Seul le chat de la boutique sur le port règne en maître dans “sa” vitrine, imperturbable. Entre-temps la vraie vie a connu hier (18/03) son heure de gloire: tout le monde scrutait le port à Ermoúpolis car un dauphin a fait une brève apparition... Miracle !



"Le chat de la boutique sur le port". Ermoúpolis, le 18 mars




* Photo de couverture: Serf volant, coutume du "Lundi pur". Sur une plage à Syros, le 18 mars

3 commentaires

Anonyme a dit…

Pour Chypre, ça va être encore plus dur que pour la Grèce :

Le cercle vicieux qu’ont connu la Grèce, le Portugal, l’Espagne et l’Italie frappera encore plus violemment l’île méditerranéenne.

http://www.latribune.fr/actualites/economie/union-europeenne/20130318trib000754533/chypre-pigeon-de-la-campagne-electorale-allemande.html

asty a dit…

Je reste tout de même un peu perplexe devant ces analyses concernant les chypriotes.
Pour avoir vécu dans l'île pendant 3 ans en tant qu'expatrié, il m'avait semblé que les russes et les anglais richissimes étaient largement représentés dans cette petite île dans laquelle il était par ailleurs plus commode de parler anglais que grec.
La mafia russe était largement représentée ( avec ses bordels de jeunes caucasiennes) sans que cela pose des problèmes d'éthiques majeurs aux chypriotes qui ont profité très largement du système.
On a vu , ce soir à la télé, un russe devant sa richissime école, la morgue à la bouche nous expliquer qu'il partirait ailleurs pour éviter cette taxe.

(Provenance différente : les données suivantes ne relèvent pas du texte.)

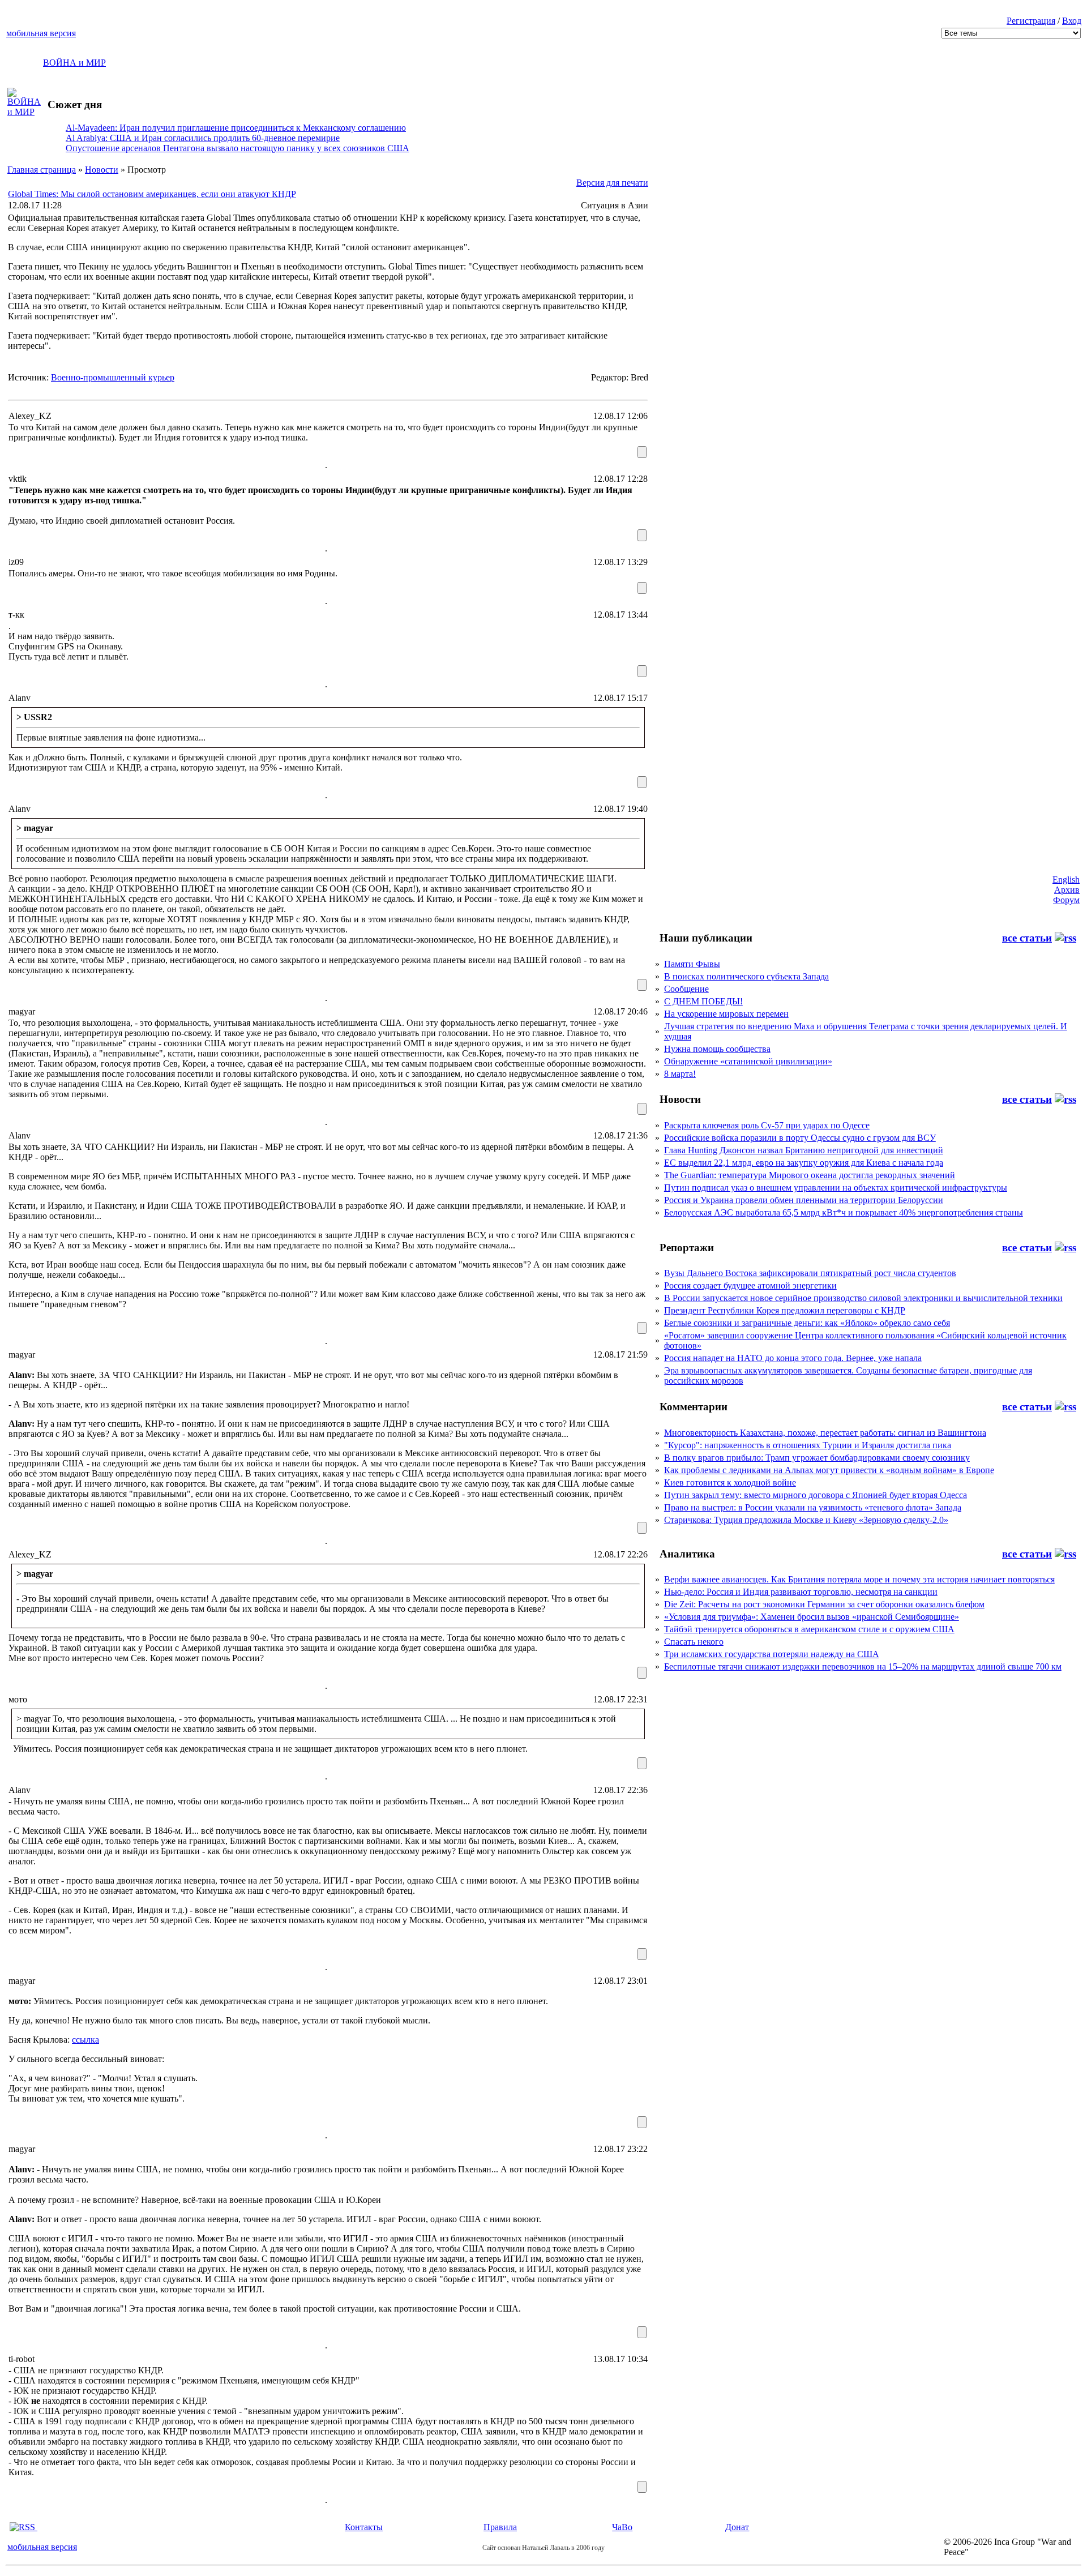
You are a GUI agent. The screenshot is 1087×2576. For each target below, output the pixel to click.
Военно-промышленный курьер (112, 377)
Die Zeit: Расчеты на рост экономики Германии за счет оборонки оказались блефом (824, 1604)
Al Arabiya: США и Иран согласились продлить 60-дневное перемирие (203, 138)
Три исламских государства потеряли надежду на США (771, 1654)
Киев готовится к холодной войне (730, 1482)
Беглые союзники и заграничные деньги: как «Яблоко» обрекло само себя (807, 1323)
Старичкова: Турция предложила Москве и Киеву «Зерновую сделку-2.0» (806, 1520)
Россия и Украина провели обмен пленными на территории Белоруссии (803, 1200)
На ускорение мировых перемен (726, 1014)
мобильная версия (41, 33)
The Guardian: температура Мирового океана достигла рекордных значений (809, 1175)
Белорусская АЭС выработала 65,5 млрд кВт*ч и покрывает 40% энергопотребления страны (843, 1212)
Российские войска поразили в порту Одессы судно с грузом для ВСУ (800, 1137)
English (1066, 879)
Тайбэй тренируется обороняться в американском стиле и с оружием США (809, 1629)
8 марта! (680, 1074)
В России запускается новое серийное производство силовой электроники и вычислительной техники (863, 1298)
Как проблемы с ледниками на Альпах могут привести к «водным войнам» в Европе (829, 1470)
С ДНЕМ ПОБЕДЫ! (703, 1001)
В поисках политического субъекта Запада (746, 976)
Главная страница (41, 169)
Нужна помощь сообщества (717, 1049)
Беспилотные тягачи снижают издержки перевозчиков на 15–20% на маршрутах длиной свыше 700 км (863, 1666)
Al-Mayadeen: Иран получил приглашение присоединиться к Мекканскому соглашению (236, 127)
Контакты (364, 2527)
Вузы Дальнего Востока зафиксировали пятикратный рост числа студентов (810, 1273)
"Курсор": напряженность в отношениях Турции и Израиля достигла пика (807, 1445)
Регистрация (1031, 20)
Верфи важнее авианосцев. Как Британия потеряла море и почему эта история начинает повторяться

Et il n'est pas le seul de brandir cette menace, menace ultime de tous ces riches!
Alors reste l'éternelle question, d'abord pourquoi ce pays est il ainsi en faillite et qui doit payer, les ressortissants russes( et anglais) ou le contribuable européen.

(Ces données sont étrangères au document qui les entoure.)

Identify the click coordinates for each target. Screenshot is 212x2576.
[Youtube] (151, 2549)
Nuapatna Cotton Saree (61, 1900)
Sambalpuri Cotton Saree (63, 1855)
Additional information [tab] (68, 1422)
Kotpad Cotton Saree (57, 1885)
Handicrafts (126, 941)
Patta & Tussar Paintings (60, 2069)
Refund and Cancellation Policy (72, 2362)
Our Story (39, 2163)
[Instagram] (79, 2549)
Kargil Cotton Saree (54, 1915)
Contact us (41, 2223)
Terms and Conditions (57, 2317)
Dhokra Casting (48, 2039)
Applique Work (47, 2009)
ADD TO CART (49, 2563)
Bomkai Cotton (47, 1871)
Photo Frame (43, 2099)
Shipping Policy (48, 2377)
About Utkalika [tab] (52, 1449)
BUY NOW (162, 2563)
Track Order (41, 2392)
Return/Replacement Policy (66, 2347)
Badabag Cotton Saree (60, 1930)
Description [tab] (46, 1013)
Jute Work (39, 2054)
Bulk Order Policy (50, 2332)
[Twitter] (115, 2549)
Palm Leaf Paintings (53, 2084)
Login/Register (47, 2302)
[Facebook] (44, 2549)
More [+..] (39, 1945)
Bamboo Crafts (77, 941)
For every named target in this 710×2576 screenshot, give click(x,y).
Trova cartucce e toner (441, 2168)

Il semble que pour beaucoup ce soit le contribuable européen, la mafia russe semble avoir encore de beaux jours devant elle!!! ces riches protecteurs ont gagné.

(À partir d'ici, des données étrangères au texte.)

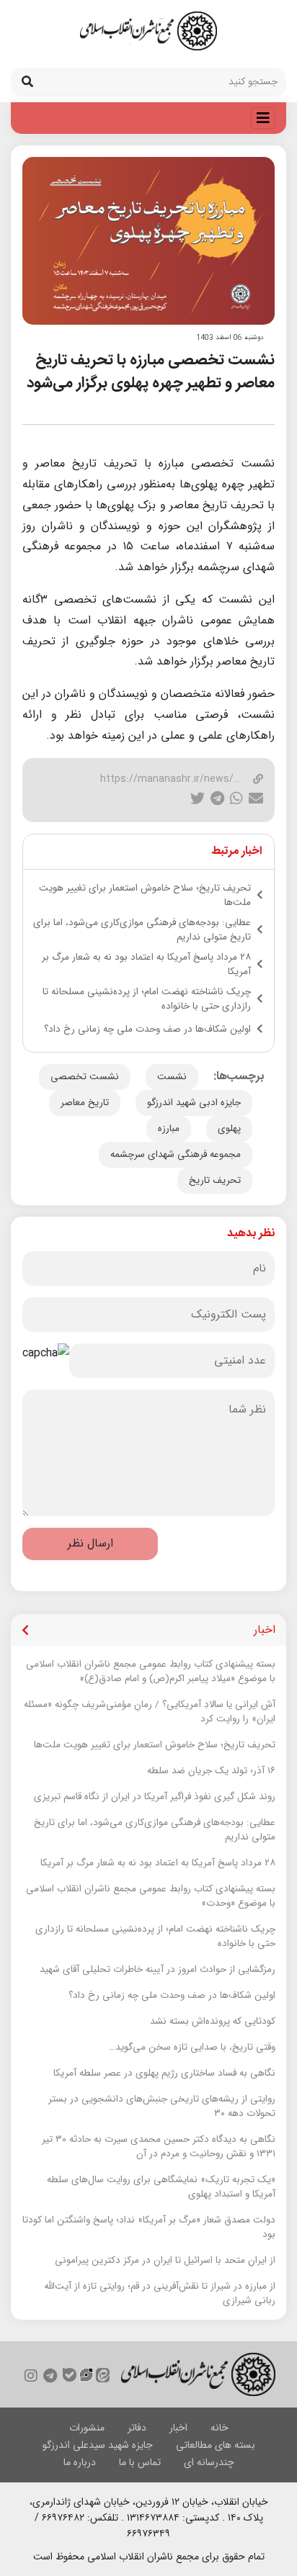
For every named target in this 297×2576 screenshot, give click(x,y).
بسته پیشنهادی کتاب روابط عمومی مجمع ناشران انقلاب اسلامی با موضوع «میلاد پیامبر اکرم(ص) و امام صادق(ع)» (150, 1671)
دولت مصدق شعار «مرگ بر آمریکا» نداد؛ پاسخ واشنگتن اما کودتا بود (148, 2227)
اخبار (178, 2427)
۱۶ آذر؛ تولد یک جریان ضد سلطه (211, 1771)
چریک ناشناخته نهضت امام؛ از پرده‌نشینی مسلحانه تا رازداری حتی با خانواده (147, 999)
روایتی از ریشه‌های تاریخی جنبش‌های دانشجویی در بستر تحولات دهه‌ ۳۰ (161, 2106)
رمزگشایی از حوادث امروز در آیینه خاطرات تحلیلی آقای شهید (157, 1970)
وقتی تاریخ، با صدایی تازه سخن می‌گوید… (192, 2047)
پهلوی (229, 1128)
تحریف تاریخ (215, 1180)
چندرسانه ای (209, 2462)
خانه (219, 2427)
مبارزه (168, 1128)
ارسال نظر (90, 1543)
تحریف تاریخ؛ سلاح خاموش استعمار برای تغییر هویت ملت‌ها (145, 895)
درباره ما (79, 2462)
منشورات (87, 2427)
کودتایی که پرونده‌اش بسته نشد (212, 2021)
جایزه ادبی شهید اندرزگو (194, 1102)
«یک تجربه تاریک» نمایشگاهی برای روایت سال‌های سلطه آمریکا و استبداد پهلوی (161, 2187)
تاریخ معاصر (85, 1102)
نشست (172, 1076)
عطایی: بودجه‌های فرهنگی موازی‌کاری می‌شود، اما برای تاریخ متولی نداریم (142, 930)
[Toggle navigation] (263, 118)
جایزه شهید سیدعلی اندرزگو (98, 2445)
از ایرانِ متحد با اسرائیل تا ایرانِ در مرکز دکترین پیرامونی (165, 2260)
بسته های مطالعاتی (215, 2445)
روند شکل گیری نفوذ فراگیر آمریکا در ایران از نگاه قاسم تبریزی (154, 1797)
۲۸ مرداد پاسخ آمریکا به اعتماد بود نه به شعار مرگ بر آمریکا (146, 964)
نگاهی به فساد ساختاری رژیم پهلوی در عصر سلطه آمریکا (164, 2073)
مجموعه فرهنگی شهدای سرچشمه (175, 1154)
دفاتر (137, 2427)
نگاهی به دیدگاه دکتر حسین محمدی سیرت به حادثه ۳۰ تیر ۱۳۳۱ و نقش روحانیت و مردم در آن (158, 2147)
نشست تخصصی (84, 1076)
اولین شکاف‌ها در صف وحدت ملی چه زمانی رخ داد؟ (147, 1029)
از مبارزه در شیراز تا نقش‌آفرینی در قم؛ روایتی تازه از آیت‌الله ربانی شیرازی (160, 2293)
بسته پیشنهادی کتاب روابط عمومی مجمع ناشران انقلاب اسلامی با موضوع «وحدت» (150, 1896)
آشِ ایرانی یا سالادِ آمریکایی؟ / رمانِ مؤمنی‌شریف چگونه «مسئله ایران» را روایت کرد (149, 1712)
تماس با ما (140, 2462)
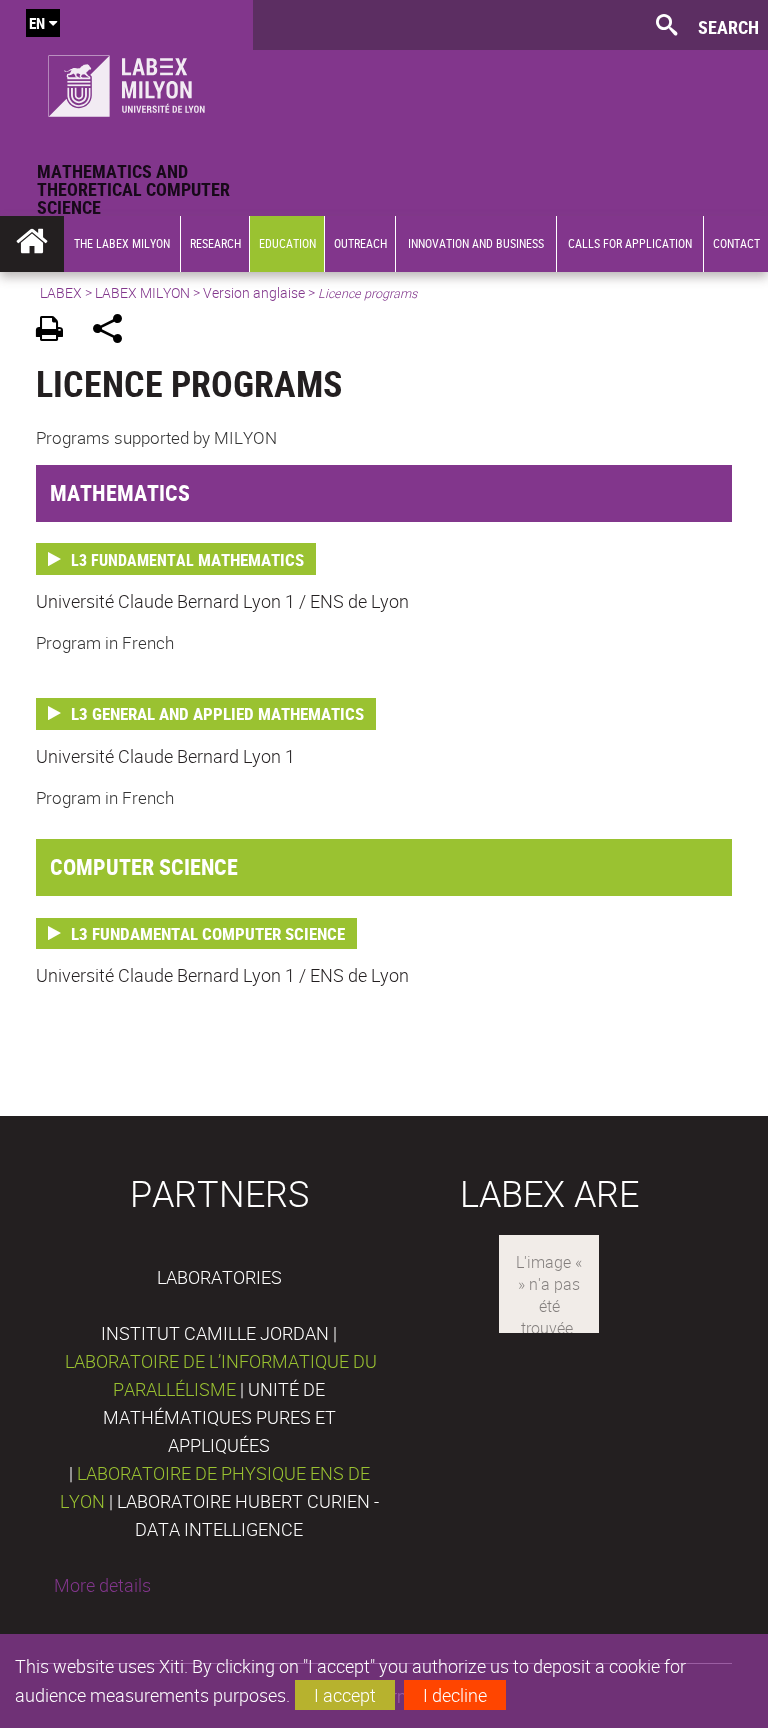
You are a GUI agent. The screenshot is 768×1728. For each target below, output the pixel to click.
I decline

J'ajouterai que Chypre est une île méditerranéenne qui n'a en aucune manière le charme des îles grecques, et que les chypriotes n'ont pas le même sens de l'hospitalité que les grecs, dont ils sont assez différents. mais là, il s'agit d'une opinion personnelle.
C'est un des pays étrangers où je me suis le moins plu, j'en suis revenu avec des sentiments très mitigés!

Toutatis a dit…

Il faut dire aussi que Chypre est depuis 2008 dans l'euro. C'est donc très récent. Et je ne pense pas que la situation était très différente en 2008 par rapport à maintenant. On savait donc parfaitement quand on a fait rentrer Chypre dans l'€, que c'était une "lessiveuse" dont une grande partie de l'activité consistait à blanchir de l'argent sale. On ne peut donc pas le reprocher à Chypre maintenant.
On n'hésite pas non plus à financer l'Irlande à coups de dizaines de milliards alors que l'économie de ce pays repose sur le dumping fiscal (pour favoriser l'installation de grandes entreprises). Rien n'est donc fait au sommet de l'Europe pour assurer une cohésion de l'ensemble par l'adoption de politiques communes et convergentes. Après on s'étonne que cela ne marche pas.